To see whether Google has indexed taxonomies and other pages that cause duplication, you can open Google and search your site with “site:www.yourdomain.com”. All the URLs that have been indexed will be displayed, so you can browse the links and find out the ones that should be excluded from the search results.
Below are some of the common parts that you need to stop Google bots from indexing. If you have found any of them when searching your site on Google, take measures now to fix the problem.
Categories and tags
By default, your category and tag pages are indexed. However, if they are set up to include complete posts, they can cause a serious duplicate content issue because Google will find the same content in multiple locations especially when you have assigned more than one category to a single post.
In the case that there is any category or tag page listed in Google search results with post content displayed, we will suggest you change some SEO configurations by using a WordPress SEO plugin.
For example, if you are using Yoast SEO, you need to go to SEO > Titles & Metas, open the “Taxonomies” tab, and then no-index your categories and tags. By doing so, those taxonomies will disappear from your search results.
Author archives and other archives
There are two archives built with WordPress: author archives and date-based archives. Also, you can create custom archive pages at any time.
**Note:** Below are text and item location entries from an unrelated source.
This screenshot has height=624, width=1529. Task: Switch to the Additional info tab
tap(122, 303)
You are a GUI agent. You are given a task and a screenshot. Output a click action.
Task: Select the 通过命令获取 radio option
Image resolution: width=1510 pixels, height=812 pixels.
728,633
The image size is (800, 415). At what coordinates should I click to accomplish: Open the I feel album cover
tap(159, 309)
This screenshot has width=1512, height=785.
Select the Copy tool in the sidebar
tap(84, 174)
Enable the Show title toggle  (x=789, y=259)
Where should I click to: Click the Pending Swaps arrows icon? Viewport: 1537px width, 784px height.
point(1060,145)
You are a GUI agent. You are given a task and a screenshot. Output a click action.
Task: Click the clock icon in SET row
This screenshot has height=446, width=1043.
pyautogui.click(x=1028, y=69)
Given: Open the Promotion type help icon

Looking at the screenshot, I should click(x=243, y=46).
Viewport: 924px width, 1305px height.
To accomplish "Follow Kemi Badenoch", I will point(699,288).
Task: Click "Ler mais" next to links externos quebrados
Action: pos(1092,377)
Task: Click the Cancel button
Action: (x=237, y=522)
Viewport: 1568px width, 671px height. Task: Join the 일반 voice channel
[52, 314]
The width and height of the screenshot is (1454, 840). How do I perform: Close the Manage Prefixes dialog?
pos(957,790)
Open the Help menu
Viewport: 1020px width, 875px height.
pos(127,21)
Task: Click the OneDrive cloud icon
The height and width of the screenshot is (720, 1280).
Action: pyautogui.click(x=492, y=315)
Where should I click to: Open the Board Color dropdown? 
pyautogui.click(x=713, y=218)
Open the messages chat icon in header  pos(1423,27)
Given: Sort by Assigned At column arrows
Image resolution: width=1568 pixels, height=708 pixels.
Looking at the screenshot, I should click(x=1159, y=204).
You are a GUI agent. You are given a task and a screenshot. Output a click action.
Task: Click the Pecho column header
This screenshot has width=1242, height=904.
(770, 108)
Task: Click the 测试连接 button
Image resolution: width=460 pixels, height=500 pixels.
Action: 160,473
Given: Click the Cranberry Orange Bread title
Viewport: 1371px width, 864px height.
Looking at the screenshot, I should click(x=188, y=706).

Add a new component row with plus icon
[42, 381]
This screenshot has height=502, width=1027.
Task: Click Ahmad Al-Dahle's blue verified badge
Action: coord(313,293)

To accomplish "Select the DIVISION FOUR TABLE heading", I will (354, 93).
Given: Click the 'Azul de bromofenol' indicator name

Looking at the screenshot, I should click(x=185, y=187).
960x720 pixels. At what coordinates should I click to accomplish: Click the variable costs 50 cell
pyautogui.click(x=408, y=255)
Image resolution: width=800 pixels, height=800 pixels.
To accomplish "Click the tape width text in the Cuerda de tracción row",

The archive feature is useful for delivering a good user experience, but search engines will consider those archive pages as different locations of your post content. Depending on the theme settings, archive pages may include excerpts only instead of complete posts, while duplicate content issue could still arise.
To prevent this issue from happening, you can no-index your archives in the archive settings in Yoast SEO or other SEO plugins.
Image attachment pages
When images are added to your posts, they come with their own attachment URL. Clicking on this URL, you will be led to the attachment page instead of the parent post. These attachment pages could be indexed by Google.
The indexing of such pages could cause the following problems.
- The useless pages mess up your search results.
- If not dealt with carefully, the attachment pages can produce duplicate content from the parent post.
To solve this problem, you have to disable the attachment pages by going to SEO > Advanced > Permalinks and redirecting attachment URLs to the parent post (assumed that you are using Yoast SEO).
Special Tip: Use Canonical URLs to Stop Duplicate Content Issue
Besides categories, tags and archives, there are still many other things that can generate different URLs targeting the same content, for example, the comment pagination. To prevent most of the “other” problems, you can set up canonical URLs to tell search engine bots which link to index. Most SEO plugins like Yoast SEO add canonical URLs to posts automatically.
Canonical URLs can help you eliminate the WordPress duplicate content issue generated by all of the following causes.
- Different comment pages (“/comment-page1/”, “/comment-page2/”, etc) for a single post when comment pagination is enabled.
- URLs with and without “www” that both lead to the same content.
- URL parameters used for tracking, sorting or any other purpose. URLs with these parameters seem different for search engines, but they actually include the same content.
- Printer friendly versions of your pages. If these pages are created on your WordPress site and not blocked from search engines, they cause duplication.